We find that the optimal level of divergence is surprisingly robust to differences in taxon sampling and even to among-site and among-lineage rate variation as often encountered in empirical data sets. This finding encourages the use of methods that rely on a single optimal rate to predict a gene's utility. Focusing on correct recovery either of the most basal node in the phylogeny or of the entire topology, the optimal rate is about 0.45 substitutions from root to tip in average Yule trees and about 0.2 in difficult trees with short basal and long-apical branches, but all rates leading to divergence levels between about 0.1 and 0.5 perform reasonably well.
Testing the performance of six methods that can be used to predict a gene's utility against our simulation results, we find that the probability of resolution, signal-noise analysis, and Fisher information are good predictors of phylogenetic informativeness, but they require specification of at least part of a model tree.

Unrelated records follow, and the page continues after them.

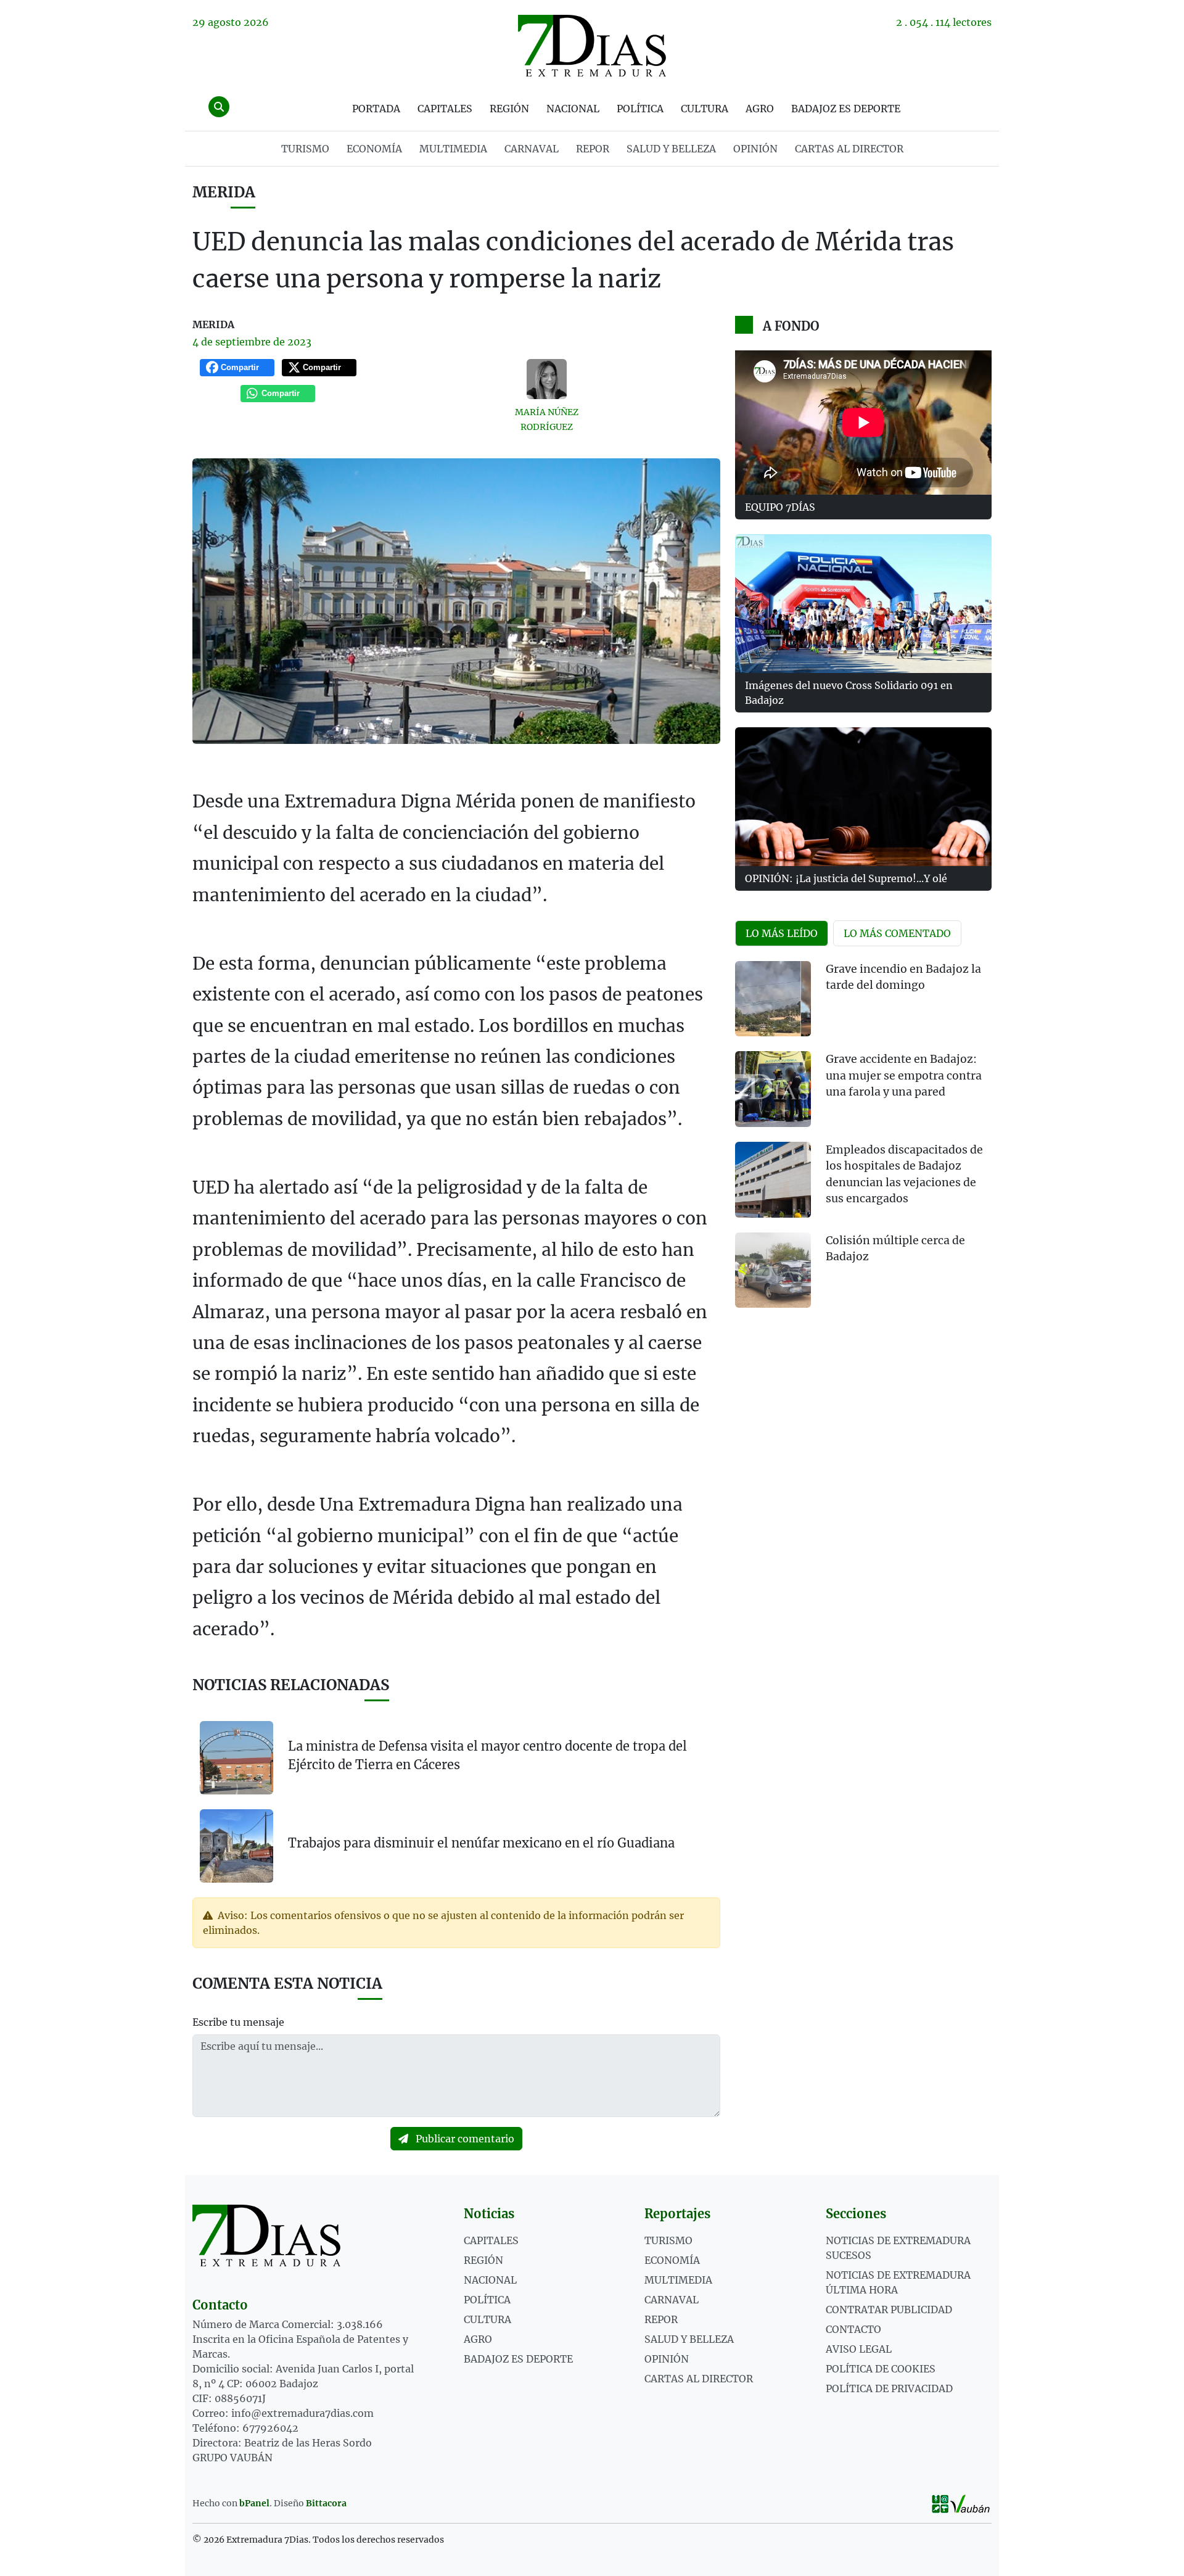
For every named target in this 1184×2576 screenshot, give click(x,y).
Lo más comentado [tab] (897, 933)
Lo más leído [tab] (782, 933)
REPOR (592, 148)
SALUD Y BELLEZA (671, 148)
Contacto (853, 2329)
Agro (760, 108)
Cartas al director (849, 148)
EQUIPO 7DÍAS (780, 507)
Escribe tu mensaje (238, 2022)
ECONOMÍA (374, 148)
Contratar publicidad (889, 2309)
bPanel (254, 2503)
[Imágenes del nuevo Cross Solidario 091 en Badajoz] (863, 603)
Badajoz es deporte (845, 108)
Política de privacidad (889, 2388)
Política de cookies (880, 2369)
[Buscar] (218, 106)
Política (640, 108)
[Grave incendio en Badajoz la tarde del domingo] (773, 999)
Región (509, 108)
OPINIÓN (755, 148)
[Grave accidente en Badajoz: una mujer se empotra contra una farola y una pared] (773, 1089)
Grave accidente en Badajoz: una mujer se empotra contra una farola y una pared (904, 1075)
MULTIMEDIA (453, 148)
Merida (223, 192)
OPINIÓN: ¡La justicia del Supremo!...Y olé (846, 878)
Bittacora (326, 2503)
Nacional (572, 108)
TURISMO (305, 148)
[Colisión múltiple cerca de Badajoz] (773, 1270)
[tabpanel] (863, 1142)
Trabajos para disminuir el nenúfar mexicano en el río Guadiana (481, 1843)
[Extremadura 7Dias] (592, 45)
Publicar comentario (463, 2138)
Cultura (704, 108)
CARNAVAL (531, 148)
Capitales (444, 108)
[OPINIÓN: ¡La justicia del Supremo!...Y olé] (863, 796)
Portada (376, 108)
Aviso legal (859, 2349)
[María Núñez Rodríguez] (547, 379)
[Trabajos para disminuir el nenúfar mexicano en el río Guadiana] (236, 1845)
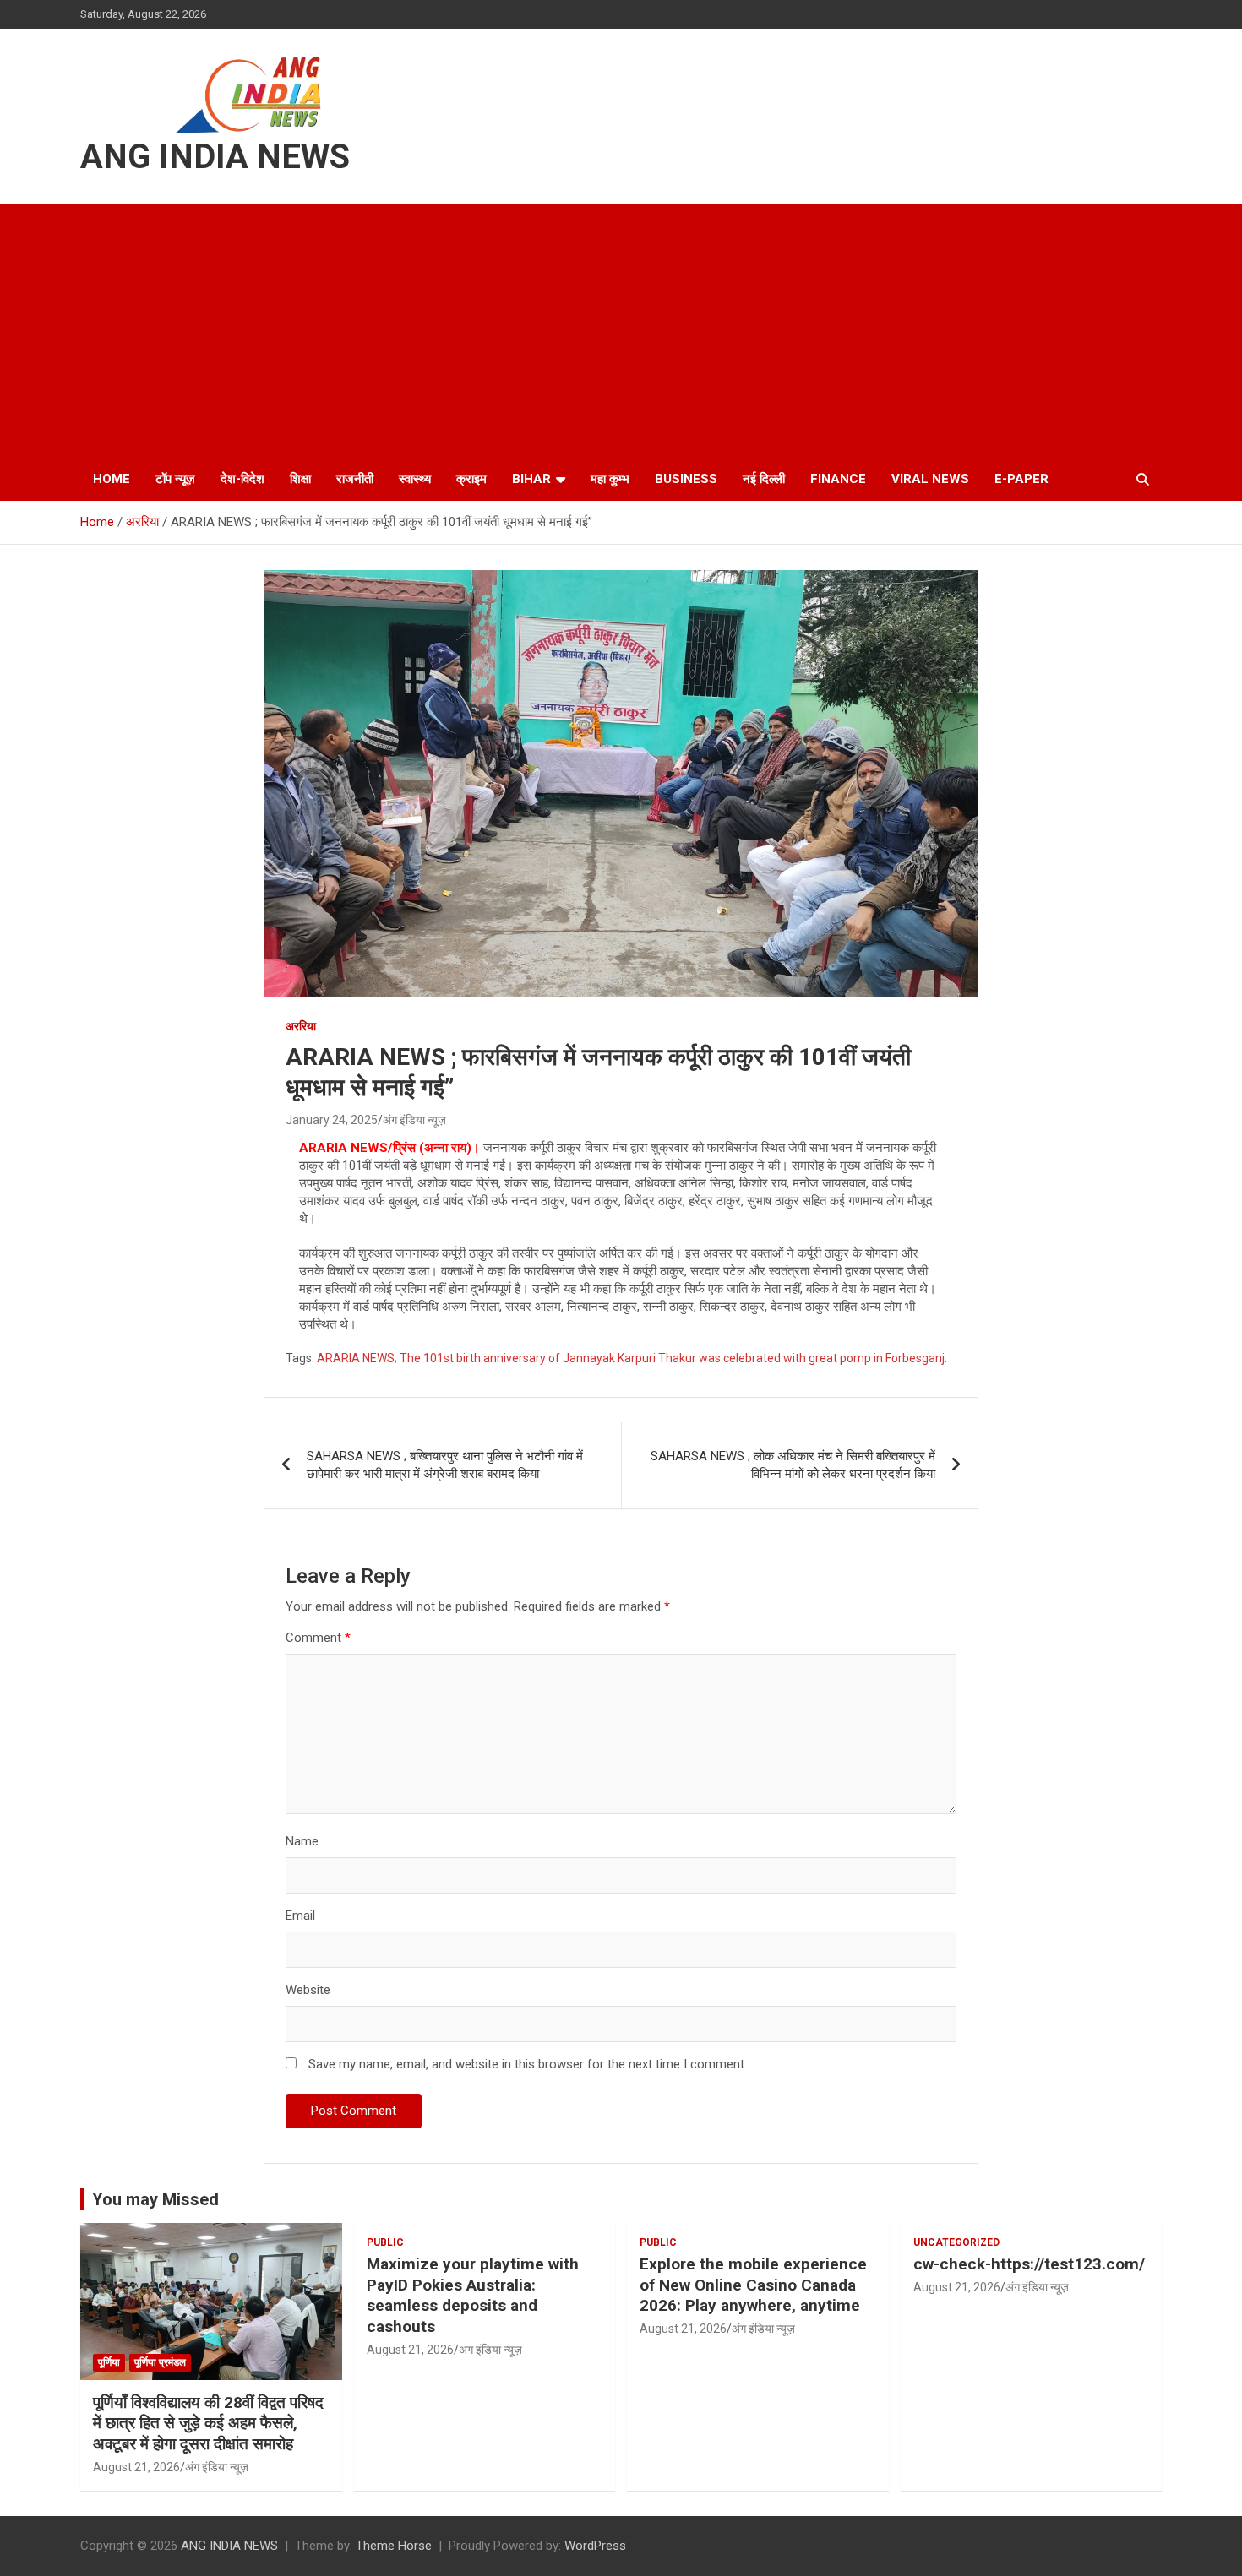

Likelihood quartet mapping also shows very good performance but only requires sequence alignments and is thus applicable without making assumptions about the phylogeny. Despite them being the most commonly used methods for experimental design, geometric quartet mapping and the integration of phylogenetic informativeness curves perform rather poorly in our comparison. Instead of derived predictors of phylogenetic informativeness, we suggest that the number of sites in a gene that evolve at near-optimal rates (as inferred here) could be used directly to prioritize genes for phylogenetic inference. In combination with measures of model fit, especially with respect to compositional biases and among-site and among-lineage rate variation, such an approach has the potential to greatly improve marker choice and should be tested on empirical data.